* **RECORDS SUPPLIED**:

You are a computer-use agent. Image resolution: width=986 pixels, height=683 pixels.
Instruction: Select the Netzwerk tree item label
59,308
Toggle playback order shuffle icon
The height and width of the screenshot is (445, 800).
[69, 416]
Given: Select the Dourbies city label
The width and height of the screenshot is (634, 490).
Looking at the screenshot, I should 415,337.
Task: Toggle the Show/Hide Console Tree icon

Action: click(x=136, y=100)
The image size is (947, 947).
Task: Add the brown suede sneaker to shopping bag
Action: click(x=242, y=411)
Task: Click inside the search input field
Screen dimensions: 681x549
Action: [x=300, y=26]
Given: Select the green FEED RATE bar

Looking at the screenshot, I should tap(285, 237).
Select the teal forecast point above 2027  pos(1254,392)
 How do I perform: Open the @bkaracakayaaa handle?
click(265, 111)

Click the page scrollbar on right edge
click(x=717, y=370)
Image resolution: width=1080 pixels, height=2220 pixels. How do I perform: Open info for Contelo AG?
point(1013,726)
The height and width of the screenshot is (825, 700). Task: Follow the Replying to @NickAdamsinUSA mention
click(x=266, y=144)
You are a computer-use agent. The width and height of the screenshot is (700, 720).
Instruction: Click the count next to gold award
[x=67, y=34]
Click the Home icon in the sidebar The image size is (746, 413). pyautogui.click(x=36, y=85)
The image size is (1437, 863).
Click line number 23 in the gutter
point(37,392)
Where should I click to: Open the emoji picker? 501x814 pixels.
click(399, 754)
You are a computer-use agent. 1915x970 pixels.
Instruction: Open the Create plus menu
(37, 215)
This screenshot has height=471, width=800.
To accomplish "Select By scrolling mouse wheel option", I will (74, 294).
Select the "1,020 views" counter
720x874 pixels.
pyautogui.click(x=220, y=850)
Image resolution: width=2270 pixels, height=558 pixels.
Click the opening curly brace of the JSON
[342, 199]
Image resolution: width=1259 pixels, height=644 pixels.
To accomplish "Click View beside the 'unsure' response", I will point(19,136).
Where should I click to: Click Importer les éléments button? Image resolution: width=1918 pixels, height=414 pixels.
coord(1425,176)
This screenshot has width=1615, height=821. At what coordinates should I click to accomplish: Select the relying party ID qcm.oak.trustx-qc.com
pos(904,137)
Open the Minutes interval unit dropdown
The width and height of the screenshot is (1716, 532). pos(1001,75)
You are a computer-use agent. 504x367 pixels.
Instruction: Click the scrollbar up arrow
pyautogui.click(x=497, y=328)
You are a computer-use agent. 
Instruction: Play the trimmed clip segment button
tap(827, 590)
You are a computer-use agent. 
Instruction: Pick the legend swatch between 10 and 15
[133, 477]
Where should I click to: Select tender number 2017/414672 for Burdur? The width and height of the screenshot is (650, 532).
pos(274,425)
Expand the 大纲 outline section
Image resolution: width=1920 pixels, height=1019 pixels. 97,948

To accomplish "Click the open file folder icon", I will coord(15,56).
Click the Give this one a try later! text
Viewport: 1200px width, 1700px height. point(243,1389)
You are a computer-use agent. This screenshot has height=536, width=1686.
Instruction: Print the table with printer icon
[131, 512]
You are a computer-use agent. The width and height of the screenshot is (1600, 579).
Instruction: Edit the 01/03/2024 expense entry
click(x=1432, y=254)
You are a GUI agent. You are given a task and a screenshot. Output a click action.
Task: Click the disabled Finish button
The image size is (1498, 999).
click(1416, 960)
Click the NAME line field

* **TASK DIRECTIONS**:
From the data above, return every line from the line that has "This screenshot has height=471, width=800." up to and including the line that has "Image resolution: width=2270", exactly.

* **ANSWER FOR THIS EXERCISE**:
This screenshot has height=471, width=800.
To accomplish "Select By scrolling mouse wheel option", I will (74, 294).
Select the "1,020 views" counter
720x874 pixels.
pyautogui.click(x=220, y=850)
Image resolution: width=2270 pixels, height=558 pixels.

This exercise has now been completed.